Transcribe, without alteration, only the lines from the one containing "Given: Open the Win32 platform dropdown" through the last line of the material, both ends included.
[Records Boundary: Start]
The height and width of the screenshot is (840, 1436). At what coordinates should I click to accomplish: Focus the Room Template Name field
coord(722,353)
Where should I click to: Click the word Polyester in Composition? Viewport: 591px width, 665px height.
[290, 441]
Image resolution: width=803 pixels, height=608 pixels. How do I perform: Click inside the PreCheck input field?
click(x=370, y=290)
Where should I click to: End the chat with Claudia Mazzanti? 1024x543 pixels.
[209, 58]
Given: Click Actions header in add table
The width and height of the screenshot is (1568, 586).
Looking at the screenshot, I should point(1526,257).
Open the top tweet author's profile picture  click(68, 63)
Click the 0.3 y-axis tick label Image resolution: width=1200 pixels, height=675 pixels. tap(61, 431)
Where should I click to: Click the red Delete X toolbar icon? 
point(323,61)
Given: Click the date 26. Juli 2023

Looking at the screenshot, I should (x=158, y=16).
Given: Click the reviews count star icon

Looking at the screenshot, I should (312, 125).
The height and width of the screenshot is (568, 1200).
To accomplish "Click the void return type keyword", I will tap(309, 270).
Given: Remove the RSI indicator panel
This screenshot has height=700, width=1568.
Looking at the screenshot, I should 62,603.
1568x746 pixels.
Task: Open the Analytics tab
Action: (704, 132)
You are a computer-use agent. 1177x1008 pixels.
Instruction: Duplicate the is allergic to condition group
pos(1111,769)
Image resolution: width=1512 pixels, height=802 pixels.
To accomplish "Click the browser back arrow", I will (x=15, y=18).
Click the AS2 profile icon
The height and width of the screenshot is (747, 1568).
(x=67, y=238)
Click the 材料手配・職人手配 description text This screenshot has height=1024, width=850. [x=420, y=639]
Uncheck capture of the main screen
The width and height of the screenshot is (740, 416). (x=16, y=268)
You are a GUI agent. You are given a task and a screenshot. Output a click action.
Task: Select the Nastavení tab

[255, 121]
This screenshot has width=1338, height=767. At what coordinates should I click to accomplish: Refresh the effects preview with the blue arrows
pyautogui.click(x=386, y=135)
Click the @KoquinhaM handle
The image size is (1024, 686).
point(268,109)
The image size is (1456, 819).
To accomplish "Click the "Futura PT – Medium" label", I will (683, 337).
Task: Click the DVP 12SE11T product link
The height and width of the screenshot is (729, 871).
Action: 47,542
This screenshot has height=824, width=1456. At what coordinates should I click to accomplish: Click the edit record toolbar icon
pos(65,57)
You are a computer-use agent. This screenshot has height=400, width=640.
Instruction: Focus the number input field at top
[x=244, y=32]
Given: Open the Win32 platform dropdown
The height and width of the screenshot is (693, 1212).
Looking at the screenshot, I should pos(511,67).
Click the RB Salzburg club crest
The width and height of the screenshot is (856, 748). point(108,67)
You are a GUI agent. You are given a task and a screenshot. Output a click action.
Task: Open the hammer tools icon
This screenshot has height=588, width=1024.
[Records Boundary: End]
• Worked solution:
Given: Open the Win32 platform dropdown
The height and width of the screenshot is (693, 1212).
Looking at the screenshot, I should pos(511,67).
Click the RB Salzburg club crest
The width and height of the screenshot is (856, 748). point(108,67)
You are a GUI agent. You are given a task and a screenshot. Output a click action.
Task: Open the hammer tools icon
This screenshot has height=588, width=1024.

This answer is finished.